## Entropy of the System for irreversible expansions

$\Delta S = \frac{q_{rev}}{T}$

Amir Bayat
Posts: 115
Joined: Sat Sep 07, 2019 12:16 am

### Entropy of the System for irreversible expansions

What is the difference between the change in entropy for a reversible isothermal expansion vs an irreversible expansion? Are they exactly the same?

Cole Woulbroun 1J
Posts: 56
Joined: Thu Jul 25, 2019 12:16 am

### Re: Entropy of the System for irreversible expansions

Yes, they are the same because entropy is a state function.

Posts: 100
Joined: Wed Sep 18, 2019 12:19 am

### Re: Entropy of the System for irreversible expansions

State functions means that the path doesn't matter so it is the same.

Amir Bayat
Posts: 115
Joined: Sat Sep 07, 2019 12:16 am

### Re: Entropy of the System for irreversible expansions

Also,

When is the change in internal energy zero for an irreversible expansion?

KaleenaJezycki_1I
Posts: 127
Joined: Sat Aug 17, 2019 12:18 am
Been upvoted: 2 times

### Re: Entropy of the System for irreversible expansions

Amir Bayat wrote:Also,

When is the change in internal energy zero for an irreversible expansion?

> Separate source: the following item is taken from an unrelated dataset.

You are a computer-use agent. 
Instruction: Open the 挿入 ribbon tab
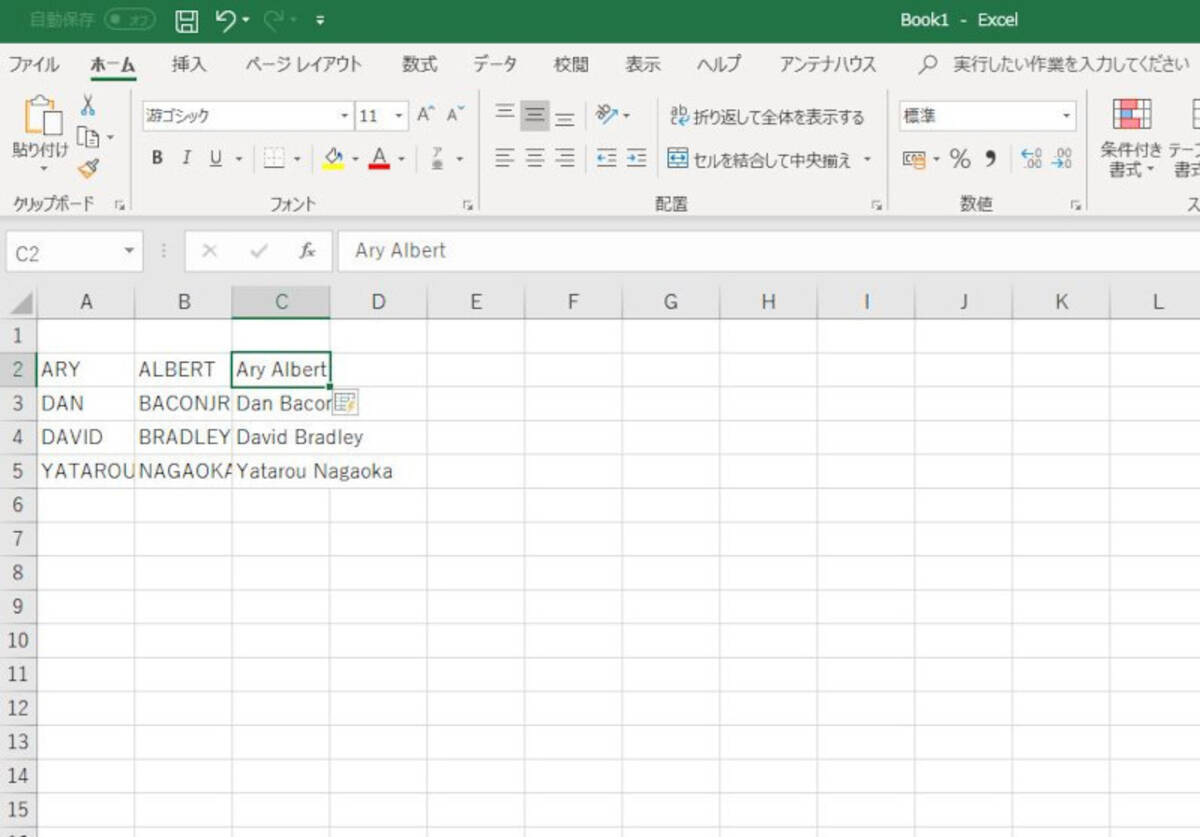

Internal energy is zero when Temperature is constant because there is no energy transfer if there is no change in temperature ( Internal energy measure the heat transfer) so there is none if temperature isn't changing. DeltaU= DeltaH-Deltan*R*T so if there is no temp change it all comes to be deltaU=0

Bryan Chen 1H
Posts: 58
Joined: Mon Jun 17, 2019 7:24 am

### Re: Entropy of the System for irreversible expansions

i believe they are the same, or at least you assume its always reversible

205389184
Posts: 100
Joined: Sat Sep 07, 2019 12:18 am

### Re: Entropy of the System for irreversible expansions

Since entropy is a state function, that means the path you take does not matter, so they will technically be the same.

Rida Ismail 2E
Posts: 139
Joined: Sat Sep 07, 2019 12:16 am

### Re: Entropy of the System for irreversible expansions

entropy is the same in both scenarios because entropy is a state function. It doesn't matter what path you take to get the change in entropy, it will be the same.